Brief:
Your output is the line containing "Open the Orders menu in the navigation bar" plus every line after it in the listing, reproduced exactly.
────────────────────
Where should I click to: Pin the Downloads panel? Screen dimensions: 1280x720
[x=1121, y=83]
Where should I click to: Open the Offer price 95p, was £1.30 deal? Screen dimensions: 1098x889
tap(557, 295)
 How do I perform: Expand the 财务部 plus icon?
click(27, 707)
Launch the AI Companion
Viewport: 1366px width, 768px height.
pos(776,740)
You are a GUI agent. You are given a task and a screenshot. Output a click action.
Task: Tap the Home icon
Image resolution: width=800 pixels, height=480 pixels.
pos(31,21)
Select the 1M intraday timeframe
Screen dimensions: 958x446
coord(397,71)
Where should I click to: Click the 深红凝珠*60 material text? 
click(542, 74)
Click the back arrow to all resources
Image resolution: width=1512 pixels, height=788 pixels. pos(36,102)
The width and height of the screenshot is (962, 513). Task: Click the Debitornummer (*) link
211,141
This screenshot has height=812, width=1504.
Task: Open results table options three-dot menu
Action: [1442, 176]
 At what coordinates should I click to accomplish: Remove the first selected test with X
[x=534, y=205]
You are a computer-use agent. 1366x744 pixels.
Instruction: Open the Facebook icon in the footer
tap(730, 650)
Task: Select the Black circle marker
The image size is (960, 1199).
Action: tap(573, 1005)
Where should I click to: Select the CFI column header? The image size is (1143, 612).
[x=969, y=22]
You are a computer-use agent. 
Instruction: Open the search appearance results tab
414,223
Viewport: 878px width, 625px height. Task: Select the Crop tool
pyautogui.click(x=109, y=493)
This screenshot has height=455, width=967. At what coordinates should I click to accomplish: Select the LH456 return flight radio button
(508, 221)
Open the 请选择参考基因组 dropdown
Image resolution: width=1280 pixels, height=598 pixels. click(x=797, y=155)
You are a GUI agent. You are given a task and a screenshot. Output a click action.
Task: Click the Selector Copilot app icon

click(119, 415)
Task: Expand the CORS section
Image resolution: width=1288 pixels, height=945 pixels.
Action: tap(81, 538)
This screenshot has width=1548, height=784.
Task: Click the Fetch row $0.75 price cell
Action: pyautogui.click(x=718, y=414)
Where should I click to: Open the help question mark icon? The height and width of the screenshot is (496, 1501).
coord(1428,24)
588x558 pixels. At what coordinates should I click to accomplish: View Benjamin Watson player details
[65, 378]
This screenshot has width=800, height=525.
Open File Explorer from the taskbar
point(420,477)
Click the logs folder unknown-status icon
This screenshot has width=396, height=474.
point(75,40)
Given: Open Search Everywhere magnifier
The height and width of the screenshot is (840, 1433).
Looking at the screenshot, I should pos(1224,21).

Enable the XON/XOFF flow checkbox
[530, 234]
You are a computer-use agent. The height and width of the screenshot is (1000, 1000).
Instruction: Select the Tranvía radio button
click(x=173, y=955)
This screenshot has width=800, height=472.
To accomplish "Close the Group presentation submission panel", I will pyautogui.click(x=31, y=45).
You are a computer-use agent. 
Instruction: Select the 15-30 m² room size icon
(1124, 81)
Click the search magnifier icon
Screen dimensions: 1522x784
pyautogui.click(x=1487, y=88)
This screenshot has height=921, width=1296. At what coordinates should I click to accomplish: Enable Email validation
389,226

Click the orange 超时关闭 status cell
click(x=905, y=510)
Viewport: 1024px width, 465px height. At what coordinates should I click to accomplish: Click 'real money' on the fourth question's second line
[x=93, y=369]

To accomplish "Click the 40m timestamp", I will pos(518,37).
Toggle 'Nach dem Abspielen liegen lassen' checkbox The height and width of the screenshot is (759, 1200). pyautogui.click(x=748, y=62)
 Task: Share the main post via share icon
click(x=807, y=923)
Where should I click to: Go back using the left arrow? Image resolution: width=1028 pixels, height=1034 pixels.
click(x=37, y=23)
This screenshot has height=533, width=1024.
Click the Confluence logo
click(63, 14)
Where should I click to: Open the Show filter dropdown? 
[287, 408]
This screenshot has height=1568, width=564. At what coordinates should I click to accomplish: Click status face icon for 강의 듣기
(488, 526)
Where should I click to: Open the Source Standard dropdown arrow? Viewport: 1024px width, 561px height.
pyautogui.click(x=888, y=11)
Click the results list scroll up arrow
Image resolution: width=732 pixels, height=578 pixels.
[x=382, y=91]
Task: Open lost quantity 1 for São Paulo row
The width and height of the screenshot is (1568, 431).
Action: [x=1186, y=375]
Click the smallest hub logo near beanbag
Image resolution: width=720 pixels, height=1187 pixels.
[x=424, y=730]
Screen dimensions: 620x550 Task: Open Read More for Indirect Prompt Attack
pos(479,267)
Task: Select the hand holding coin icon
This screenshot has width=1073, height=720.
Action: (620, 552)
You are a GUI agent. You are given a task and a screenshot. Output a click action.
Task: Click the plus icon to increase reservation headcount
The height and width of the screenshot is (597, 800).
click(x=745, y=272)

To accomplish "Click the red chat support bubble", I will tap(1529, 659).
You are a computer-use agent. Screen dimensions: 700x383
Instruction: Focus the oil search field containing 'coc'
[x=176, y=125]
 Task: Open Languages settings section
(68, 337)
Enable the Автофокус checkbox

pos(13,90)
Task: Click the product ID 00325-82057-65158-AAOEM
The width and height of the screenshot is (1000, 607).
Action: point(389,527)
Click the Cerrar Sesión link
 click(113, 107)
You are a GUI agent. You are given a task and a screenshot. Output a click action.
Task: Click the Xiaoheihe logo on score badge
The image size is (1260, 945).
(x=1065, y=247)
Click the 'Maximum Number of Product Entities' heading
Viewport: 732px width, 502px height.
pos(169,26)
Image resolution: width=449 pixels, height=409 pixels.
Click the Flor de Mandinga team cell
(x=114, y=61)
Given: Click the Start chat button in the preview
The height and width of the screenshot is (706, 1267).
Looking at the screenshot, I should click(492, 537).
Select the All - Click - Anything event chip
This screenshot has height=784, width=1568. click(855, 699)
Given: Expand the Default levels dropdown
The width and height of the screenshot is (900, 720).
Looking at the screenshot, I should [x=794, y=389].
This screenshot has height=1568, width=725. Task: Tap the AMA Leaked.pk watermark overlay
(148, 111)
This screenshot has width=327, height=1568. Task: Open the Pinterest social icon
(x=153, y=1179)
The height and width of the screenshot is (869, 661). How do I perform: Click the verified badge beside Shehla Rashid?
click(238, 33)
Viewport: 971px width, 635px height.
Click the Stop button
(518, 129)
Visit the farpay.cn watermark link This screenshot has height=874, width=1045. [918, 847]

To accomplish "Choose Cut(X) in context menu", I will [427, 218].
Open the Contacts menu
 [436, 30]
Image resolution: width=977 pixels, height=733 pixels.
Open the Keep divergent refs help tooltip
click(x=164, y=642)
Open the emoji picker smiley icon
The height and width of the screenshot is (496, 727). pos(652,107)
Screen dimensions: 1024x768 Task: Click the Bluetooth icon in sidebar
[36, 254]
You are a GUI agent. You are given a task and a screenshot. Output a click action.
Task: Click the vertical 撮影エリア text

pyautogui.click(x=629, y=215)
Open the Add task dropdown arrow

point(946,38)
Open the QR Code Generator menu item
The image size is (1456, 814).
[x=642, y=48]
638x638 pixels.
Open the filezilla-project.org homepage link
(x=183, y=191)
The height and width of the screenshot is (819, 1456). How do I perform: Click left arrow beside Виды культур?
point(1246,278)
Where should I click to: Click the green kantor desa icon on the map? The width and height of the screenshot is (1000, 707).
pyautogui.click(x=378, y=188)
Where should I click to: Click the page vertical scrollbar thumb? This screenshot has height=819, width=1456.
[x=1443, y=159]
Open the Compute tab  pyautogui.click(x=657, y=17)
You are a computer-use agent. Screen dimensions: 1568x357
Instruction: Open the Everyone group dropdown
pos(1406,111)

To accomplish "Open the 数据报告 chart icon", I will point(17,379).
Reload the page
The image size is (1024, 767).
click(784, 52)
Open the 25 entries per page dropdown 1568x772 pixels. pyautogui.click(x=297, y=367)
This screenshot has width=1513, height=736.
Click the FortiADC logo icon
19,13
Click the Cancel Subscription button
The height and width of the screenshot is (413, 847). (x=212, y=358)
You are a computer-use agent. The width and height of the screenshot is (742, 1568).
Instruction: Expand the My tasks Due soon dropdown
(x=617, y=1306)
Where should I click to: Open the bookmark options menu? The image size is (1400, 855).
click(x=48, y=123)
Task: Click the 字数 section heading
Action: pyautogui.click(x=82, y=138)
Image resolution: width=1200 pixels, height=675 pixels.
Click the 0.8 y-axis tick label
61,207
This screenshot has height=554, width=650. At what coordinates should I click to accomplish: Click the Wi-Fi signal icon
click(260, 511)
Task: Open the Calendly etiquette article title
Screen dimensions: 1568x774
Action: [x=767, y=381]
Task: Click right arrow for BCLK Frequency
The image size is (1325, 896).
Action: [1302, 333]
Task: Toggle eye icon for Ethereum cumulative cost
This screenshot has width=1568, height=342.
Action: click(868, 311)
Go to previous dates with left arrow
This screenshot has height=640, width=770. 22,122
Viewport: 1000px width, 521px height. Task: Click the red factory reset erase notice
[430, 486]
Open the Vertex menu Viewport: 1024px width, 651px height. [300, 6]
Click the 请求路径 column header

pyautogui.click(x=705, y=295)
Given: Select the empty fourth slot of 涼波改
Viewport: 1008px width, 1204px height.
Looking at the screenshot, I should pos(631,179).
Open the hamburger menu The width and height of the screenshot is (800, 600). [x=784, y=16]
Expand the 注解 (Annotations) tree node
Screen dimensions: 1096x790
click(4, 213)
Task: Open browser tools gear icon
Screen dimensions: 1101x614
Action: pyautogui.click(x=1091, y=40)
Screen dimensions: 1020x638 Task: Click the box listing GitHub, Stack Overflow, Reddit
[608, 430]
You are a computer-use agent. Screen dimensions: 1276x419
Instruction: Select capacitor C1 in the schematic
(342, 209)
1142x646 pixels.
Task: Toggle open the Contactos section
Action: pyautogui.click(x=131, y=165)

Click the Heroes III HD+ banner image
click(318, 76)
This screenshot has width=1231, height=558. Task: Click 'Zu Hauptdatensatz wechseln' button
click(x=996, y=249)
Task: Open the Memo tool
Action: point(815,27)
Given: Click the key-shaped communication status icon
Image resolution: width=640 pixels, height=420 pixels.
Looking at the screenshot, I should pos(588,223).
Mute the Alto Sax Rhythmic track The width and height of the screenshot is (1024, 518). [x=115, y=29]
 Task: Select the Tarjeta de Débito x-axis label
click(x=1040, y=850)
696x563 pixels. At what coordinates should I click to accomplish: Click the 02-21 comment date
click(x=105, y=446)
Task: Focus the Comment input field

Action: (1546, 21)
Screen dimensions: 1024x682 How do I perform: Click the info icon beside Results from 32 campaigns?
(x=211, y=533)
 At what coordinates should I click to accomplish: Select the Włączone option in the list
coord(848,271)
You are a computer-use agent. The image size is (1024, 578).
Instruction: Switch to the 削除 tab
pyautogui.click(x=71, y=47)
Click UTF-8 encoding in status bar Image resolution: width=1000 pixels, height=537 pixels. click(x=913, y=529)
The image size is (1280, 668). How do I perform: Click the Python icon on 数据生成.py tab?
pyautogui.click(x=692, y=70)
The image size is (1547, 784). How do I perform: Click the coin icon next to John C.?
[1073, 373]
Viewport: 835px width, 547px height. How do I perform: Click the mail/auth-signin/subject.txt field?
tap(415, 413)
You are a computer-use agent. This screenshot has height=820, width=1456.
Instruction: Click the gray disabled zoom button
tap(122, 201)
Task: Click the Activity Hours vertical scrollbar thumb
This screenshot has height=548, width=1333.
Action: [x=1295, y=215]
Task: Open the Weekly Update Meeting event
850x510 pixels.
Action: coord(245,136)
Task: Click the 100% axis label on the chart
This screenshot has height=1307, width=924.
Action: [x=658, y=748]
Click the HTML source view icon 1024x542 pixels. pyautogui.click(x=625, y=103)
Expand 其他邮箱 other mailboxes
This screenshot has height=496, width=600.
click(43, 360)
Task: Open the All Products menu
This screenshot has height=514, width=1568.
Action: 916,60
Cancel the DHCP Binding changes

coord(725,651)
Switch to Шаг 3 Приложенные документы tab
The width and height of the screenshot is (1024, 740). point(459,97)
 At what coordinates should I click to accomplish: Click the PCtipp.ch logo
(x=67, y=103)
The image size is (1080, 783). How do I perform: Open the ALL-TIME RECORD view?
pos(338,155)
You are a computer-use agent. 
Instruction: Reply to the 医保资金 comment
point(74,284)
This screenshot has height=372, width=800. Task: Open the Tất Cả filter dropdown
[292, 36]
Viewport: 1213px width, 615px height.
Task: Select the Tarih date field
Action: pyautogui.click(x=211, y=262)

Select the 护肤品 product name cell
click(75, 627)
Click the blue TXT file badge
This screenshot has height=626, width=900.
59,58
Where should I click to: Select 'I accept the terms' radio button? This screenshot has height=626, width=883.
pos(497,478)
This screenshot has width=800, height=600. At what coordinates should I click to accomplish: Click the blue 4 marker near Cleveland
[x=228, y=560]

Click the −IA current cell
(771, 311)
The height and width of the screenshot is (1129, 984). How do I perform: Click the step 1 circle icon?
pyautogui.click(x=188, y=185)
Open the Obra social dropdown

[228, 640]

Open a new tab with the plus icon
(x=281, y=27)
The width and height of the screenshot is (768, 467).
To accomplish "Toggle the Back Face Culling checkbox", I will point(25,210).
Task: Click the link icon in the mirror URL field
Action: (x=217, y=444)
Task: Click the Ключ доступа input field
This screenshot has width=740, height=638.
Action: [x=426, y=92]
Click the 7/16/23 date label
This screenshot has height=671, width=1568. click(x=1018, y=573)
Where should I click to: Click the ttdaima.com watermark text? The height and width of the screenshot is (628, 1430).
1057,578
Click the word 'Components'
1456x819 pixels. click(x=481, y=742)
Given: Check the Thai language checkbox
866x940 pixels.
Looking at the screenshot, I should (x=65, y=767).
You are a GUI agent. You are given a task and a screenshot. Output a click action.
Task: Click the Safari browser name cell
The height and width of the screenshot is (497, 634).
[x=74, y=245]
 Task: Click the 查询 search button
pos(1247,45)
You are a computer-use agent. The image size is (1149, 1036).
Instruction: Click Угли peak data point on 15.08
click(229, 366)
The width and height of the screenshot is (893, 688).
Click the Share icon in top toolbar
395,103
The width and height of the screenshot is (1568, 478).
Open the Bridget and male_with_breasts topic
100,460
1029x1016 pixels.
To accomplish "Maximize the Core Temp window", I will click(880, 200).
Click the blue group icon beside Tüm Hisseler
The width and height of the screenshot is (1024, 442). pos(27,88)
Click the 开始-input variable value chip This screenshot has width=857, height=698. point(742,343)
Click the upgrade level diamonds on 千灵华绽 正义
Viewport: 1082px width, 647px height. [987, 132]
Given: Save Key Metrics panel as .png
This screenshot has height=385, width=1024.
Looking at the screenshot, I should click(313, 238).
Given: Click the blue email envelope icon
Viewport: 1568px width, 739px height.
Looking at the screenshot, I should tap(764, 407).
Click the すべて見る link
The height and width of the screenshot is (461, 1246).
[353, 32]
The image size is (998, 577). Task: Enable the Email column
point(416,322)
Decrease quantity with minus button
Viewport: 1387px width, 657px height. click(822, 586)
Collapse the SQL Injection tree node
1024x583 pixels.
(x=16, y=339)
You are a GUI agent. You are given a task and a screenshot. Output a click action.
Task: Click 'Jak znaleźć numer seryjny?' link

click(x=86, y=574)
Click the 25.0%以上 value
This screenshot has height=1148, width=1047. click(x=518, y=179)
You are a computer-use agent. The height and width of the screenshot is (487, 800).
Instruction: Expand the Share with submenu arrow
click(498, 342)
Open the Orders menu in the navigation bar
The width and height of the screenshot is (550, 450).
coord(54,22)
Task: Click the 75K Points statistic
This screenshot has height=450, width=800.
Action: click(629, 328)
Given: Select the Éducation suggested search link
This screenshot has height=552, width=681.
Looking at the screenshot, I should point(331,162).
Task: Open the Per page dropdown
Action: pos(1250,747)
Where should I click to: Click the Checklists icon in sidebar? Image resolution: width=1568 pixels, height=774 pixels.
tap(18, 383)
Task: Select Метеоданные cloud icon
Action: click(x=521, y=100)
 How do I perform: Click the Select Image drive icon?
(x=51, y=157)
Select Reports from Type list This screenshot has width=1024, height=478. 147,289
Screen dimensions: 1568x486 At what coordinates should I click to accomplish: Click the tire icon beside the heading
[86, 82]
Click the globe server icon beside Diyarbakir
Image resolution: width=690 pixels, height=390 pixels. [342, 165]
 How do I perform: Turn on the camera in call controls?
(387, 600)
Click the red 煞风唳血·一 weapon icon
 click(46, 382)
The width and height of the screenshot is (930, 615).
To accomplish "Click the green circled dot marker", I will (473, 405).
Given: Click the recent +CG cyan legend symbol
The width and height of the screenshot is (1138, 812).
────────────────────
Answer for the task:
Open the Orders menu in the navigation bar
The width and height of the screenshot is (550, 450).
coord(54,22)
Task: Click the 75K Points statistic
This screenshot has height=450, width=800.
Action: click(629, 328)
Given: Select the Éducation suggested search link
This screenshot has height=552, width=681.
Looking at the screenshot, I should point(331,162).
Task: Open the Per page dropdown
Action: pos(1250,747)
Where should I click to: Click the Checklists icon in sidebar? Image resolution: width=1568 pixels, height=774 pixels.
tap(18, 383)
Task: Select Метеоданные cloud icon
Action: click(x=521, y=100)
 How do I perform: Click the Select Image drive icon?
(x=51, y=157)
Select Reports from Type list This screenshot has width=1024, height=478. 147,289
Screen dimensions: 1568x486 At what coordinates should I click to accomplish: Click the tire icon beside the heading
[86, 82]
Click the globe server icon beside Diyarbakir
Image resolution: width=690 pixels, height=390 pixels. [342, 165]
 How do I perform: Turn on the camera in call controls?
(387, 600)
Click the red 煞风唳血·一 weapon icon
 click(46, 382)
The width and height of the screenshot is (930, 615).
To accomplish "Click the green circled dot marker", I will (473, 405).
Given: Click the recent +CG cyan legend symbol
The width and height of the screenshot is (1138, 812).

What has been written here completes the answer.